La rampe éclaire l’acteur selon l’hypoténuse d’un triangle rectangle dont son corps est l’un des côtés de l’angle droit. Et la rampe étant une série de points lumineux, c’est-à-dire une ligne s’étendant indéfiniment, par rapport à l’étroitesse de la face de l’acteur, à droite et à gauche de l’intersection de son plan, on doit la considérer comme un seul point éclairant, situé à une distance indéfinie, comme si elle était derrière le public.
Celui-ci est distant par suite d’un moindre infini, pas assez moindre pour qu’on ne puisse pas considérer tous les rayons reflétés par l’acteur (soit tous les regards) comme parallèles. Et pratiquement chaque spectateur voit le masque personal d’une façon égale, avec des différences à coup sûr négligeables, en comparaison des idiosyncrasies et aptitudes à différemment comprendre, qu’il est impossible d’atténuer – qui d’ailleurs se neutralisent dans une foule en tant que troupeau, c’est-à-dire foule.
Par de lents hochements de haut en bas et bas en haut et librations latérales, l’acteur déplace les ombres sur toute la surface de son masque. Et l’expérience prouve que les six positions principales (et autant pour le profil, qui sont moins nettes) suffisent à toutes les expressions. Nous n’en donnons pas d’exemple, parce qu’elles varient selon l’essence première du masque, et que tous ceux qui ont su voir un Guignol ont pu les constater.
Comme ce sont des expressions simples, elles sont universelles. L’erreur grave de la pantomime actuelle est d’aboutir au langage mimé conventionnel, fatigant et incompréhensible. Exemple de cette convention : une ellipse verticale autour du visage avec la main et un baiser sur cette main pour dire la beauté suggérant l’amour. – Exemple de geste universel : la marionnette témoigne sa stupeur par un recul avec violence et choc du crâne contre la coulisse.
A travers tous ces accidents subsiste l’expression substantielle, et dans maintes scènes le plus beau est l’impassibilité du masque un, épandant les paroles hilarantes ou graves. Ceci n’est comparable qu’à la minéralité du squelette dissimulé sous les chairs animales, dont on a de tous temps reconnu la valeur tragi-comique.
Il va sans dire qu’il faut que l’acteur ait une voix spéciale, qui est la voix du rôle, comme si la cavité de la bouche du masque ne pouvait émettre que ce que dirait le masque, si les muscles de ses lèvres étaient souples. Et il vaut mieux qu’ils ne soient pas souples, et que le débit dans toute la pièce soit monotone.

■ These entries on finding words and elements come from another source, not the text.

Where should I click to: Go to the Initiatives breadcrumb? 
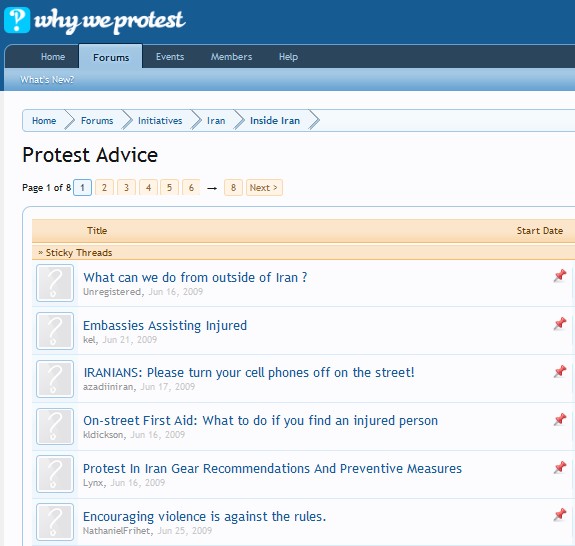(x=160, y=121)
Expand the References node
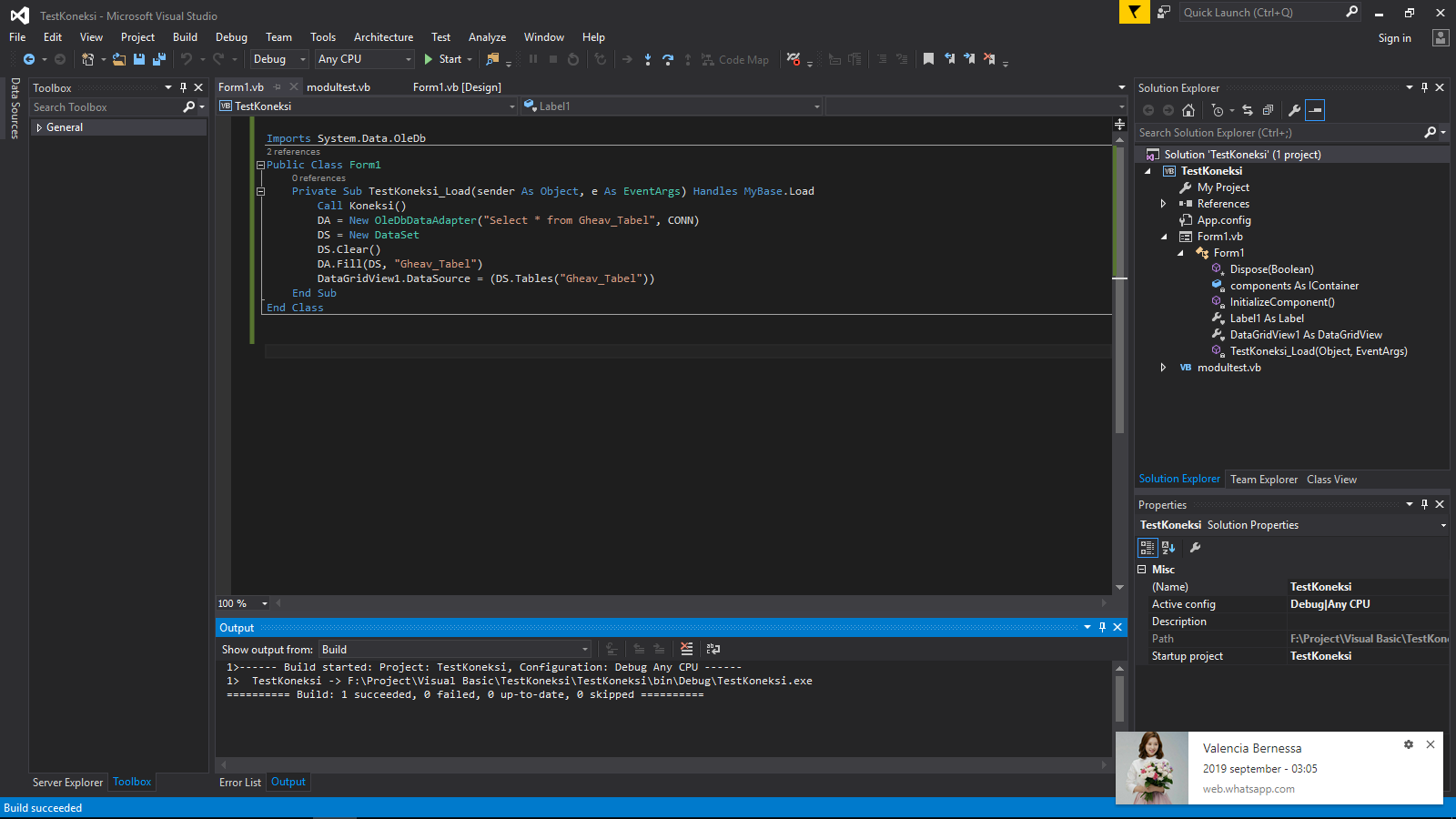This screenshot has height=819, width=1456. (1164, 203)

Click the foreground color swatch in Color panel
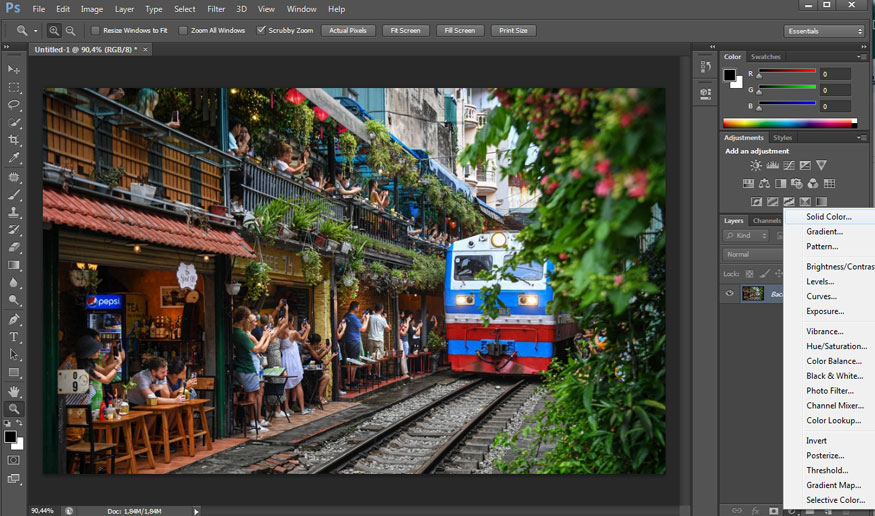(x=730, y=75)
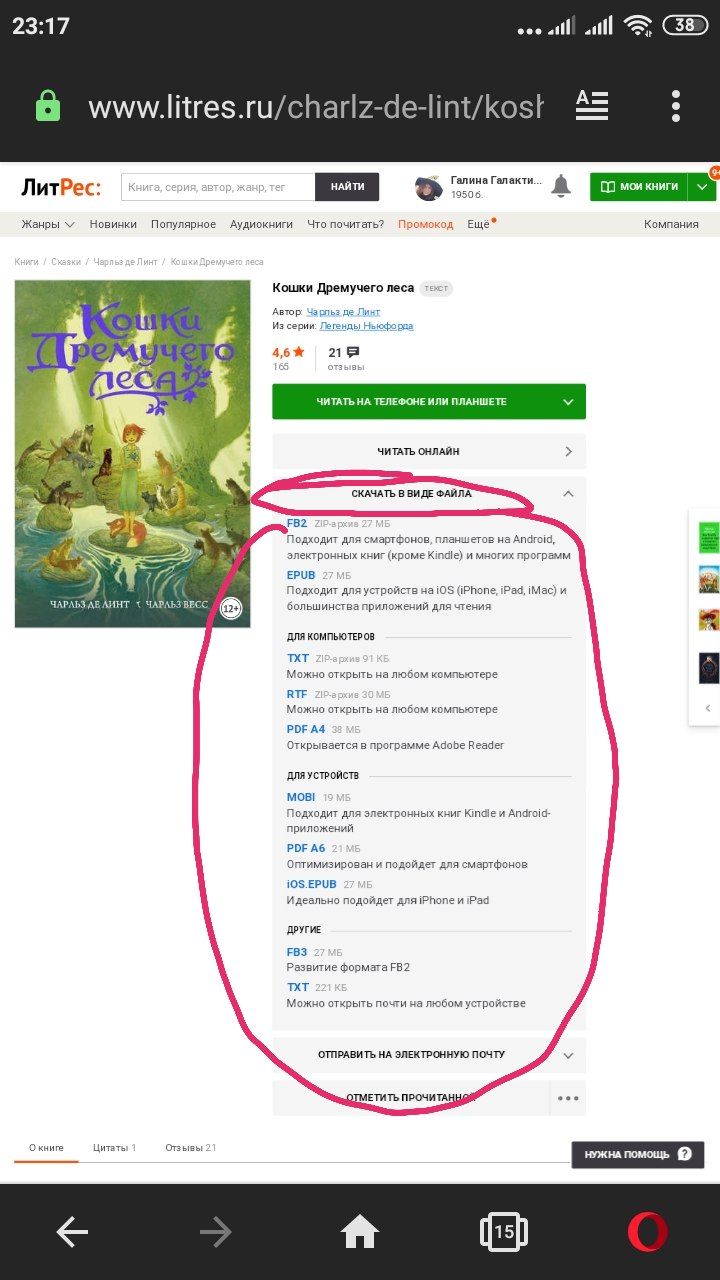Viewport: 720px width, 1280px height.
Task: Open the Opera logo menu
Action: click(648, 1232)

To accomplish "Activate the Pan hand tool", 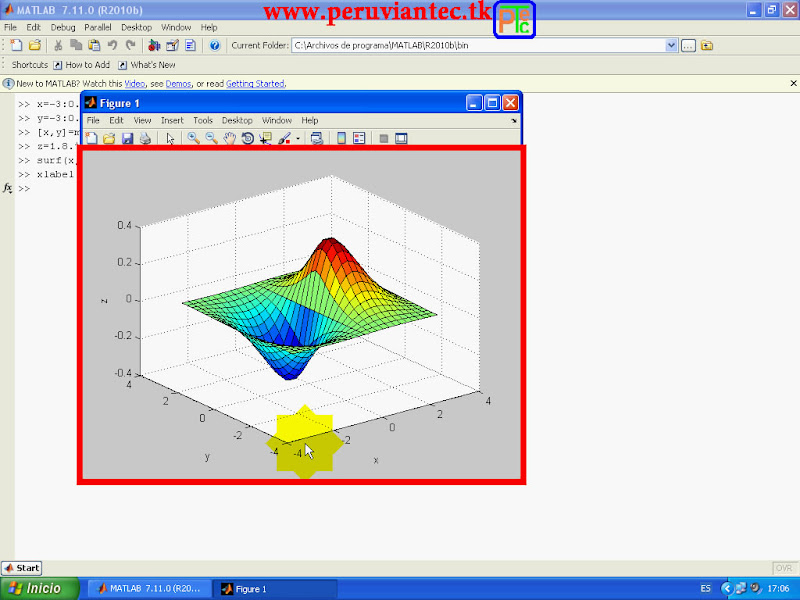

Depuis la phrase d’une préface de Beaumarchais, le travesti, défendu par l’Église et par l’art. « Il n’existe point de tout jeune homme assez formé pour… » La femme étant l’être jusqu’à la vieillesse imberbe et à la voix aiguë, une femme de vingt ans représente, selon la tradition parisienne, l’enfant de quatorze, avec l’expérience de six ans de plus. Cela compense peu le ridicule du profil et l’inesthétique de la marche, la ligne estompée à tous les muscles par le tissu adipeux – odieux parce qu’il est utile, générateur du lait.
Quelques mots sur les décors naturels, qui existent sans duplicata, si l’on tente de monter un drame en pleine nature, au penchant d’une colline, près d’une rivière, ce qui est excellent pour la portée de la voix, sans velum surtout, dût le son se perdre ; les collines suffisent, avec quelques arbres pour l’ombre.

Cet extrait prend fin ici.